▶ The problem:
Below are some records; output all of them exactly as they read.

*** Data extract ***

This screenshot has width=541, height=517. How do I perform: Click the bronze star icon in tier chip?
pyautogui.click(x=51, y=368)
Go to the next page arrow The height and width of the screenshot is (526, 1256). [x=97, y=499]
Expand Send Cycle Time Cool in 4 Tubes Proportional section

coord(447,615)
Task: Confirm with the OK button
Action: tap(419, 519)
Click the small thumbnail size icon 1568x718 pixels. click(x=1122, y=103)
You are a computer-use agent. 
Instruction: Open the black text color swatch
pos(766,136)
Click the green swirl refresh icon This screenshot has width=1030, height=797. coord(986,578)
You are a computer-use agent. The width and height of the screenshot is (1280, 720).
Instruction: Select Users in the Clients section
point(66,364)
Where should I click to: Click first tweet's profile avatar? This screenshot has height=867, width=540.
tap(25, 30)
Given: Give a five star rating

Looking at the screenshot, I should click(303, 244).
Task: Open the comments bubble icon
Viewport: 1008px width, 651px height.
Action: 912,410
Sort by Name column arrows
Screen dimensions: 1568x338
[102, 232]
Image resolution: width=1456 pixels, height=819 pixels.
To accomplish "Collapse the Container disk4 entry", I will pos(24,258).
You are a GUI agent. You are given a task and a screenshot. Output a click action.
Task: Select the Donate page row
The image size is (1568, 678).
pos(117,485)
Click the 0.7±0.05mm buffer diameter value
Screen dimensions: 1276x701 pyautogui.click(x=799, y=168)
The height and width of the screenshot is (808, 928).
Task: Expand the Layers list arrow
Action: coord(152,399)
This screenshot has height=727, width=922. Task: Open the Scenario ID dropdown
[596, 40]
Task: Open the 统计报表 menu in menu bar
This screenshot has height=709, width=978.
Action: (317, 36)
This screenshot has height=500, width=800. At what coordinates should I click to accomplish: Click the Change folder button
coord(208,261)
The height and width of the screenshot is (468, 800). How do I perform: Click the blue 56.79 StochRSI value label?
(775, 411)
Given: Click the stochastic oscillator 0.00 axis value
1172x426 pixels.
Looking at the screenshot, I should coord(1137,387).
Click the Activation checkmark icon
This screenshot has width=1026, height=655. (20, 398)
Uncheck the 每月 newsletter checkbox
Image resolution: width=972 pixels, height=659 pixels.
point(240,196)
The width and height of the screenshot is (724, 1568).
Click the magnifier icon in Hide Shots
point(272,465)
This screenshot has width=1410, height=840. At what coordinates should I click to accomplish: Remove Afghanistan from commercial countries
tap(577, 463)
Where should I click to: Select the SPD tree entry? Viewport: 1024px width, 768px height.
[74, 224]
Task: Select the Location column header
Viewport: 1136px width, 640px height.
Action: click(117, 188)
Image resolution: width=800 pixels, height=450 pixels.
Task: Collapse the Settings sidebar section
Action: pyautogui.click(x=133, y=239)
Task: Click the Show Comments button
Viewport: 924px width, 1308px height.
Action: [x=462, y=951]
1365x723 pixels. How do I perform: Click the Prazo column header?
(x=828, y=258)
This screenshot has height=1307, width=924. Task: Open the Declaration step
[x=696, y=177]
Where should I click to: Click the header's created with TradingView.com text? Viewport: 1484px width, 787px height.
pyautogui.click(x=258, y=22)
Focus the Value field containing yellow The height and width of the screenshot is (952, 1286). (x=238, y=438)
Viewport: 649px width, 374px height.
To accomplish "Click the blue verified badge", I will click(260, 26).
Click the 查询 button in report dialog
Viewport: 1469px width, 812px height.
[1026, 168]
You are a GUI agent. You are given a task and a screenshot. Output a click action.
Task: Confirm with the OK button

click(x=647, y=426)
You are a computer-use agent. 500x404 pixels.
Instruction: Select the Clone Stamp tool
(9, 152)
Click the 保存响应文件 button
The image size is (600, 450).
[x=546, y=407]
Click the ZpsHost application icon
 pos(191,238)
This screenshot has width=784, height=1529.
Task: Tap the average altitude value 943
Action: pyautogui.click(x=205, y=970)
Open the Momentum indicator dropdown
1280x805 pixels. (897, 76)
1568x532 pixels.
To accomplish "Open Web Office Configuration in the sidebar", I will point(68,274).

*** End of Data extract ***

▶ Exercise output:
This screenshot has width=541, height=517. How do I perform: Click the bronze star icon in tier chip?
pyautogui.click(x=51, y=368)
Go to the next page arrow The height and width of the screenshot is (526, 1256). [x=97, y=499]
Expand Send Cycle Time Cool in 4 Tubes Proportional section

coord(447,615)
Task: Confirm with the OK button
Action: tap(419, 519)
Click the small thumbnail size icon 1568x718 pixels. click(x=1122, y=103)
You are a computer-use agent. 
Instruction: Open the black text color swatch
pos(766,136)
Click the green swirl refresh icon This screenshot has width=1030, height=797. coord(986,578)
You are a computer-use agent. The width and height of the screenshot is (1280, 720).
Instruction: Select Users in the Clients section
point(66,364)
Where should I click to: Click first tweet's profile avatar? This screenshot has height=867, width=540.
tap(25, 30)
Given: Give a five star rating

Looking at the screenshot, I should click(303, 244).
Task: Open the comments bubble icon
Viewport: 1008px width, 651px height.
Action: 912,410
Sort by Name column arrows
Screen dimensions: 1568x338
[102, 232]
Image resolution: width=1456 pixels, height=819 pixels.
To accomplish "Collapse the Container disk4 entry", I will pos(24,258).
You are a GUI agent. You are given a task and a screenshot. Output a click action.
Task: Select the Donate page row
The image size is (1568, 678).
pos(117,485)
Click the 0.7±0.05mm buffer diameter value
Screen dimensions: 1276x701 pyautogui.click(x=799, y=168)
The height and width of the screenshot is (808, 928).
Task: Expand the Layers list arrow
Action: coord(152,399)
This screenshot has height=727, width=922. Task: Open the Scenario ID dropdown
[596, 40]
Task: Open the 统计报表 menu in menu bar
This screenshot has height=709, width=978.
Action: (317, 36)
This screenshot has height=500, width=800. At what coordinates should I click to accomplish: Click the Change folder button
coord(208,261)
The height and width of the screenshot is (468, 800). How do I perform: Click the blue 56.79 StochRSI value label?
(775, 411)
Given: Click the stochastic oscillator 0.00 axis value
1172x426 pixels.
Looking at the screenshot, I should coord(1137,387).
Click the Activation checkmark icon
This screenshot has width=1026, height=655. (20, 398)
Uncheck the 每月 newsletter checkbox
Image resolution: width=972 pixels, height=659 pixels.
point(240,196)
The width and height of the screenshot is (724, 1568).
Click the magnifier icon in Hide Shots
point(272,465)
This screenshot has width=1410, height=840. At what coordinates should I click to accomplish: Remove Afghanistan from commercial countries
tap(577, 463)
Where should I click to: Select the SPD tree entry? Viewport: 1024px width, 768px height.
[74, 224]
Task: Select the Location column header
Viewport: 1136px width, 640px height.
Action: click(117, 188)
Image resolution: width=800 pixels, height=450 pixels.
Task: Collapse the Settings sidebar section
Action: pyautogui.click(x=133, y=239)
Task: Click the Show Comments button
Viewport: 924px width, 1308px height.
Action: [x=462, y=951]
1365x723 pixels. How do I perform: Click the Prazo column header?
(x=828, y=258)
This screenshot has height=1307, width=924. Task: Open the Declaration step
[x=696, y=177]
Where should I click to: Click the header's created with TradingView.com text? Viewport: 1484px width, 787px height.
pyautogui.click(x=258, y=22)
Focus the Value field containing yellow The height and width of the screenshot is (952, 1286). (x=238, y=438)
Viewport: 649px width, 374px height.
To accomplish "Click the blue verified badge", I will click(260, 26).
Click the 查询 button in report dialog
Viewport: 1469px width, 812px height.
[1026, 168]
You are a GUI agent. You are given a task and a screenshot. Output a click action.
Task: Confirm with the OK button

click(x=647, y=426)
You are a computer-use agent. 500x404 pixels.
Instruction: Select the Clone Stamp tool
(9, 152)
Click the 保存响应文件 button
The image size is (600, 450).
[x=546, y=407]
Click the ZpsHost application icon
 pos(191,238)
This screenshot has width=784, height=1529.
Task: Tap the average altitude value 943
Action: pyautogui.click(x=205, y=970)
Open the Momentum indicator dropdown
1280x805 pixels. (897, 76)
1568x532 pixels.
To accomplish "Open Web Office Configuration in the sidebar", I will point(68,274).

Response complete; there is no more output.